Its two-and-one-half hours of gore do capture the great heroism of the Army's 75th Rangers, Delta Force and the 160th Special Forces "Night Stalkers" air crews, as well as the dogged fanaticism of their Muslim irregular opponents. But since the film shows the relentless horror of the firefight out of context, the gross stupidity of the politicians and generals who went along with a dumb op can only be inferred.
This catastrophic fight proved that no one – from the president to the secretary of defense to a squad of top brass – had learned a thing from Vietnam, where American soldiers were also inexorably slaughtered because those on high didn't understand the enemy, the objective, the nature of the conflict, or the value in pulling out when it was so clear to even the grunts in the mud that it was a no-win war.

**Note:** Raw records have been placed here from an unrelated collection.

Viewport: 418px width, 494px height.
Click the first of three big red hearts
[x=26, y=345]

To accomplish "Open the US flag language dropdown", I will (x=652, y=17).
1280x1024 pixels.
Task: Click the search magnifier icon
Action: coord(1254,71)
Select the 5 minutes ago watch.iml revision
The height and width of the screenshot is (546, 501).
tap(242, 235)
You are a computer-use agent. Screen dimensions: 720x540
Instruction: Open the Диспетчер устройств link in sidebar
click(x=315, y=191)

When George Bush, the elder, sent our forces to feed the Somalis, I went over and reported from the foxholes of the Army's 10th Mountain Division, another fine outfit that fought well during the Mogadishu disaster. The longer I stayed, the more I could smell Vietnam. By the time I headed home, the stench of mission creep hung heavy in the air.

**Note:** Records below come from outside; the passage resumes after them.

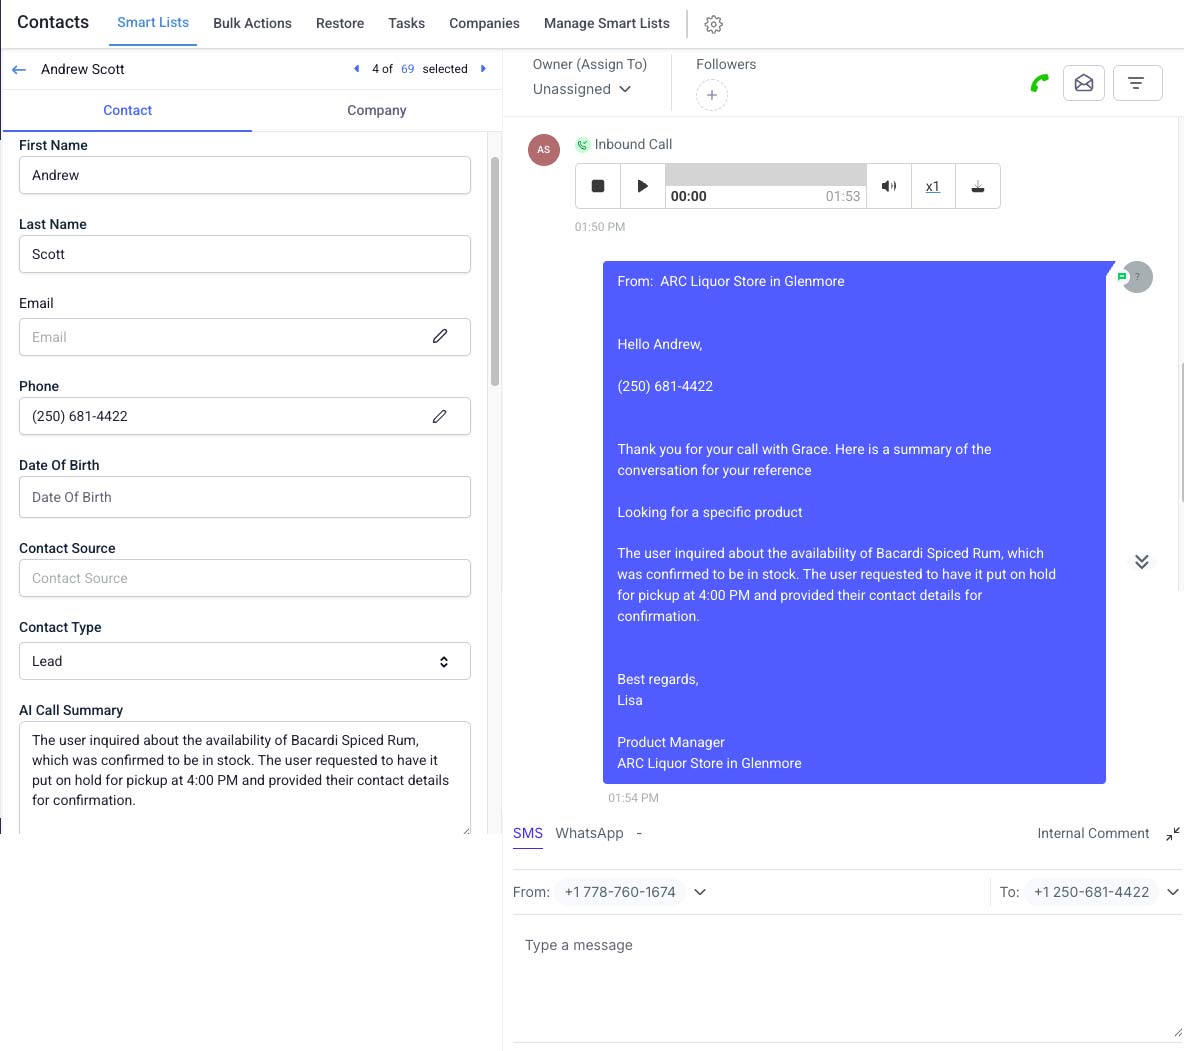Screen dimensions: 1196x1051
Task: Click the back arrow beside Andrew Scott
Action: pos(19,69)
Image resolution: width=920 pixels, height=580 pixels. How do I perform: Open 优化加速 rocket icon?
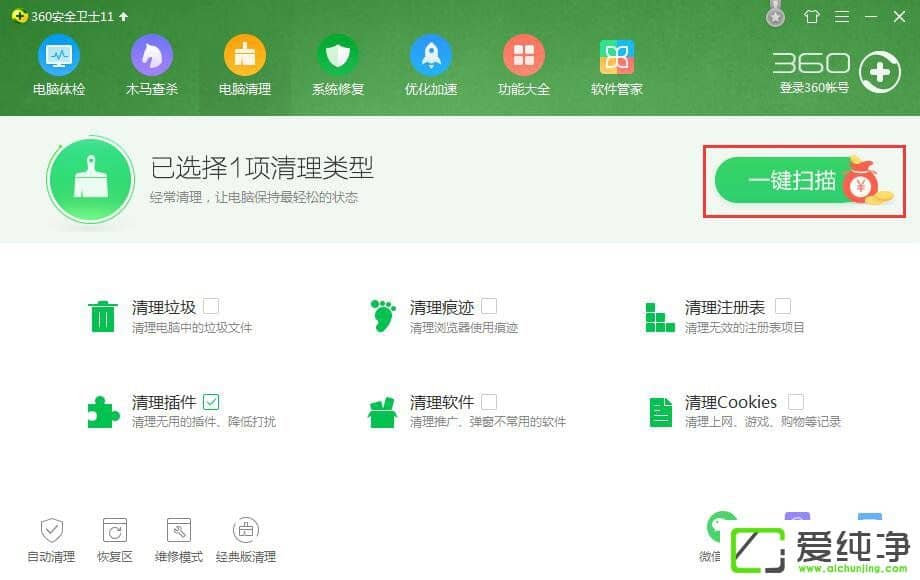(x=431, y=56)
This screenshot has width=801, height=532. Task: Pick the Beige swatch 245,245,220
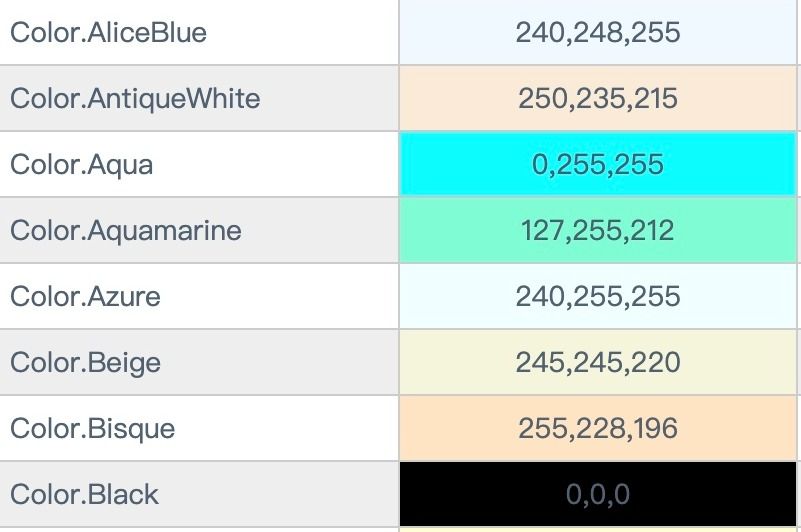click(x=598, y=362)
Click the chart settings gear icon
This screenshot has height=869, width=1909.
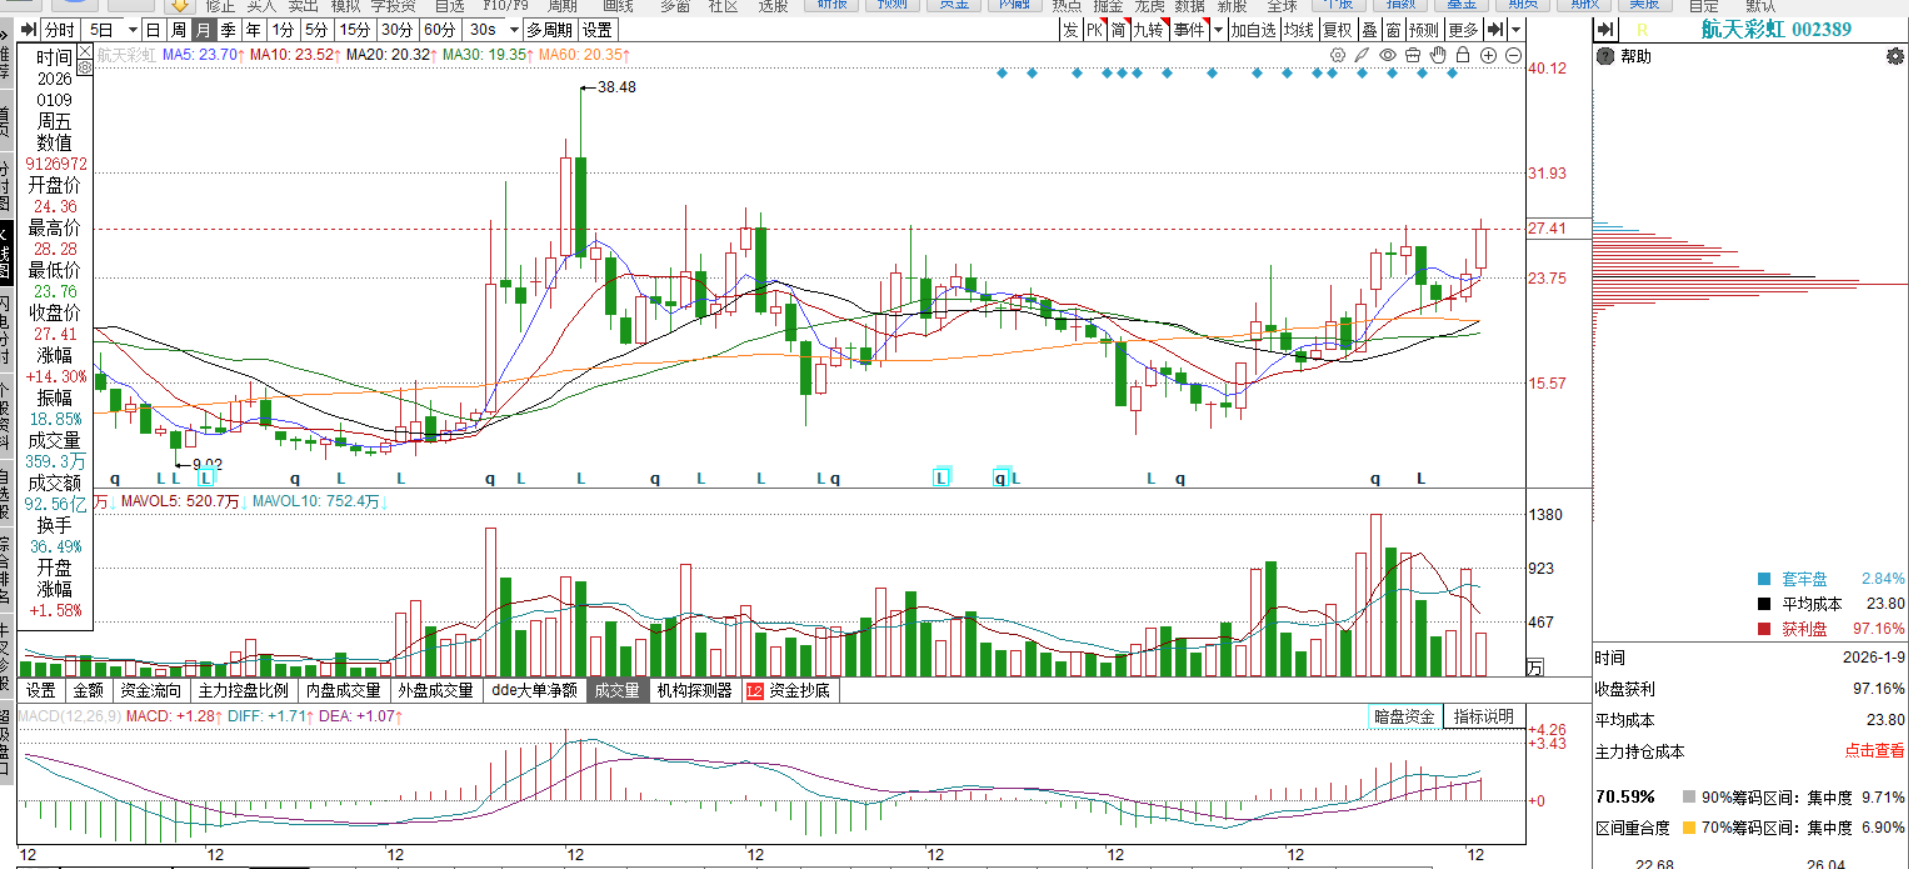coord(1338,56)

When Bill Clinton dispatched a Ranger Task Force to capture a two-bit warlord and changed the mission from feeding to fighting, I asked to go back. But – according to an insider – Army Gen. Thomas Montgomery didn't like the idea of my nosing around on the ground and killed my request to go out with the Rangers.
On the day of the bloodbath, Oct. 3, 1993, I was at Fort Carson, Colo., with Special Forces Col. Dave Hunt. "Where's the tanks, where's the air cover?" Hunt roared. By the end of the day, I knew as much as the generals or the bungling bureaucrats in the Pentagon and White House, all of whom were now into max damage control.
I also knew that the most basic rules of combat had been egregiously violated, there was no go-to-hell plan, and the only thing that saved the day was extraordinarily brave soldiering. And I knew, too, that Sgt. Casey Joyce, the Ranger son of an Army pal, had been killed.
The death of Casey, whom I'd known since his birth, made this tragedy very personal. So I went to Walter Reed Army Hospital in Washington, D.C., and interviewed the wounded, and then went to Fort Benning, Ga., where I talked to a bunch of Rangers from battalion CO Danny McKnight down to individual Ranger grunts fresh from the fight.
Long before the excellent book "Black Hawk Down" was written or the movie was made, I told the story in Newsweek, in this column, in my book "Hazardous Duty" and during scores of media interviews. Crushed over the needless casualties, I felt the least I could do was get out the word to prevent future such tragedies.
But today, as we burrow deeper into Afghanistan, the still-unlearned lessons of Vietnam and Somalia are blowing in the winds of that bloody land. For sure, we're already wearing out our welcome with the wild and wooly AK-47-toting locals. And as in Somalia, the longer we stay, the longer the casualty list.
An Army major tells me: "Chapman was ambushed by a terrorist hit squad. Word is al-Qaida paid off one of the tribal leaders who met with the soldier and got him after he left the meeting. These cats will cut our throats as fast as they'll cut each other's when cash or power are concerned. We can only trust them when we have a gun covering them."
We can't expect Hollywood or a press corps and a Congress composed mainly of non-veterans without much feeling for the profession of arms to either be the keepers of the truth or sound the alarm. Perhaps our only hope is that the vets of wars past will rise up and say: "Stop mission creep in Afghanistan. We've been there too many times before. No more unnecessary white crosses and stars. Punch 'em hard and get out while the getting's good."